Saturday, May 07, 2011

Which numbers did I use this time?

Noted screenwriter William Goldman's second memoir on the film industry is titled "Which Lie Did I Tell?".  The title is not a quote from Goldman, but rather what another movie industry said after getting off a long phone call he had taken in Goldman's presence.  I'm a bit nervous I inadvertently strayed in that direction in my last item on Pacific Biosciences.

I was relying on memory for my numbers & in the course of writing things I think I also revised those downwards, not out of malice but rather an attempt to be conservative.  As a correspondent pointed out, the first pass accuracy on the first commercial system is claimed to be 85%, not 80% as I stated.  On the number of reads, I failed to update for the newer SMRT cells which are out; I said 10K and it's probably at least 3X that.  However, I do have a bone to pick.
Getting actual numbers on a lot of these new platforms is very challenging; the PacBio press release is effectively devoid of performance statistics.  An In Sequence article on the first commercial shipments mentions a total megabase yield per SMRT cell as 35-45 Mb, but doesn't report the read length or number of reads.  This is a real pain for those of us trying to either masquerade as journalists or design experiments.  While for genome or exome sequencing (and to some degree transcriptome sequencing) that total sequence generated number is important, for a lot of other applications (and particularly the ones I'm contemplating) the number of reads is more critical.  Now, of course if I know the mean read length I can back-calculate the number of reads.  Or, if I know the loading efficiency I can back-calculate.  But PacBio (and Ion as well) love to tout the number of sensors on the chip (probably because it is a big number and fixed) but that efficiency number is harder to find.  

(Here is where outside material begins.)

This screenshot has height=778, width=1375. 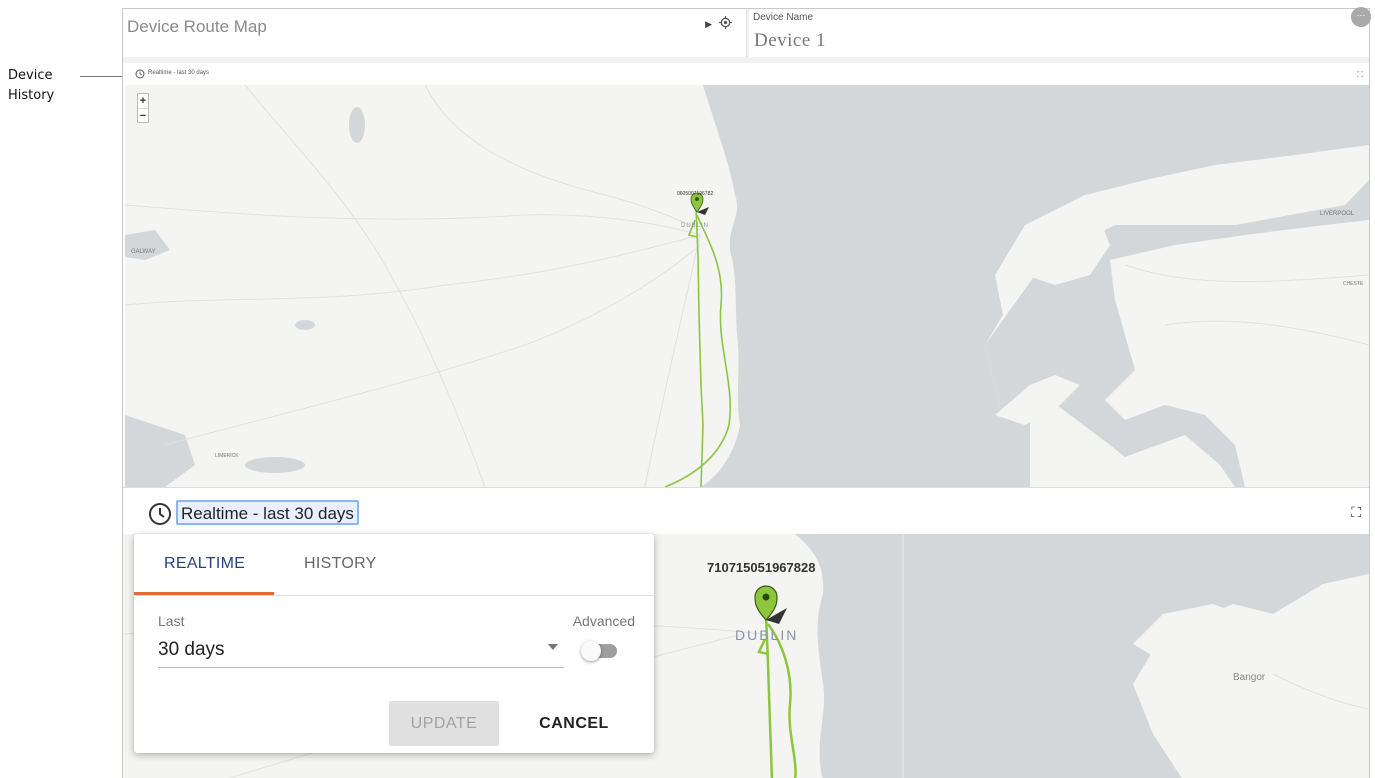 What do you see at coordinates (784, 18) in the screenshot?
I see `device-name-label: Device Name` at bounding box center [784, 18].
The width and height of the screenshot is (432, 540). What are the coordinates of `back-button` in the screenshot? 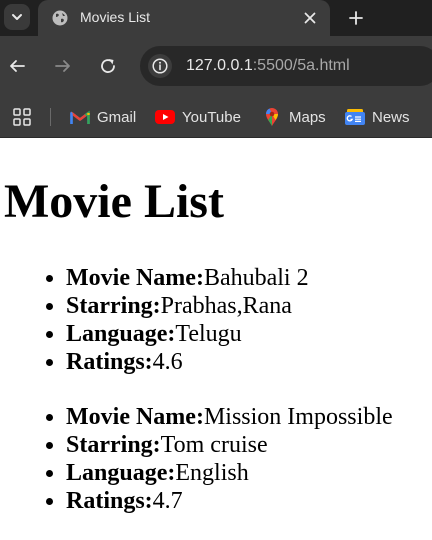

Calculating from read length is tricky just since there are several estimates floating around.  If I assume 1000bp reads, then we're talking 35-45 thousand reads per SMRTcell.  If 1500 is the right number to use, then that changes to 23-30.  Both are about 3X higher than what I reported; very stupid I failed to account for the new chips.

Of the two mistakes, the quality one has a lot less impact.  It's hard to envision applications for such long reads which are really enabled at 85% but not at 80%; indeed I am convinced the reads could much worse and still be useful.  But the number of reads was a painful mistake; this really affects the economics of some projects.  For example, it means that about 3 SMRT cells are equal to the original Ion 314 chip in terms of number of reads generated (yes, that is a comparison of sequencers with very different read length and accuracy numbers), though Ion now in some of their materials is claiming 400K reads per 314 chip.  

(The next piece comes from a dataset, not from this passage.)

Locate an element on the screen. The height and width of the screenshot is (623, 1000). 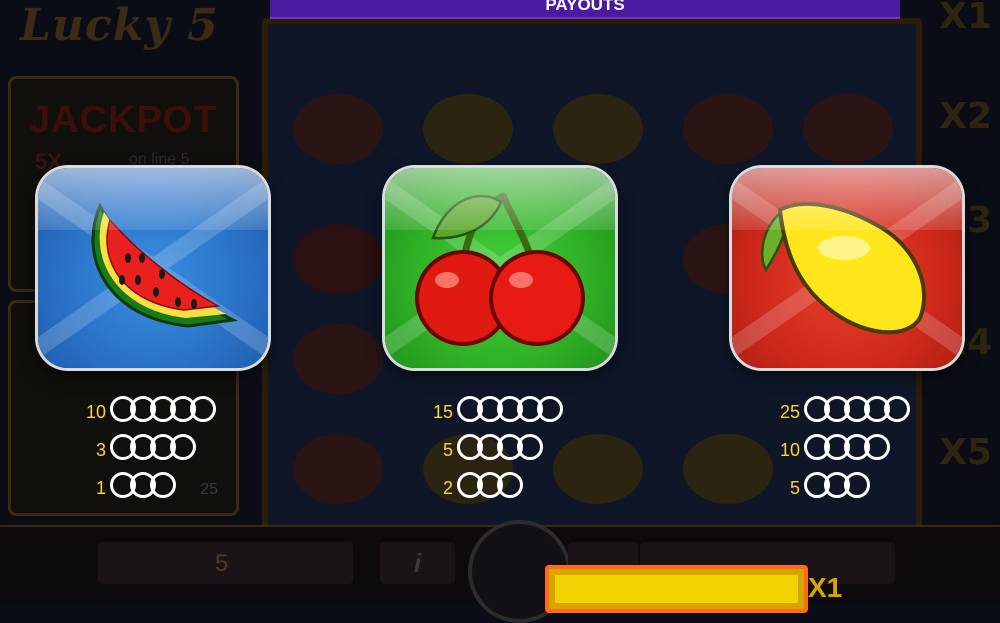
watermelon-symbol-tile is located at coordinates (153, 268).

So, unlike Goldman's two memoirs, not funny at all.  I slipped up & need to do better -- and particularly if I am deriving numbers I should show my work, so that wrong input values are easy for others to spot.  On the other hand, the 3X-4X better read counts than what I described still don't really change the landscape enough that I would change what I wrote in the large.  Getting high coverage of a mammalian genome is still going to be pricey; 40Mb is about 1% coverage so ~4000 SMRT chips would be needed for 40X coverage; this just won't be economical to do routinely.  

Anyone have some hard numbers from real datasets?  Or better yet, real datasets they're willing to share?  Those would be far better than trying for finagle the right numbers out of some press releases.


cariaso said...

When you figure it out, please consider adding it to

johnomics said...

Deepak Singh from PacBio came to see the GenePool in Edinburgh last week and gave us some figures. These are from our notes; I believe they are accurate but please correct me if something is wrong.

Each SMRT cell has 75,000 zero mode waveguides. The machine can hold up to 96 SMRT cells for one run. So at full capacity, the machine would produce 7,200,000 sequences in one run.

Each cell takes 45 minutes to run, at 1 base / second, producing reads of around 1.5Kb. (45 * 60 = 2,700, so presumably not all the ZMWs can continue to this length.) It is expected that the enzyme will run at 3 bases / second by the end of the year.

- reagents are currently 'passively loaded' (washed over the cell) rather than actively loaded (introduced to each ZMW), so only 23,000 of the ZMWs on any one cell will produce useful sequence. No roadmap for when active loading will be introduced.

- The cells have to be run in series, not in parallel. So if the machine was running at full capacity, it would take 72 hours to run 96 wells at 45 minutes a well (1 base/second), or 24 hours at 15 minutes a well (3 bases/second).

- But at the moment, the reagents only last long enough for 16 wells to be run. Again, no roadmap for when this will be increased.

This means CURRENT throughput is 16 * 23,000 = 368,000 sequences, which take (16 * 45)/60 = 12 hours to run.

This is either 552Mb of 85% accurate sequence, or, if using circular consensus (3-5 passes of ~500bp fragments), ~184Mb of 99% accurate sequence.

Anonymous said...

Have you had a chance to review this blog post?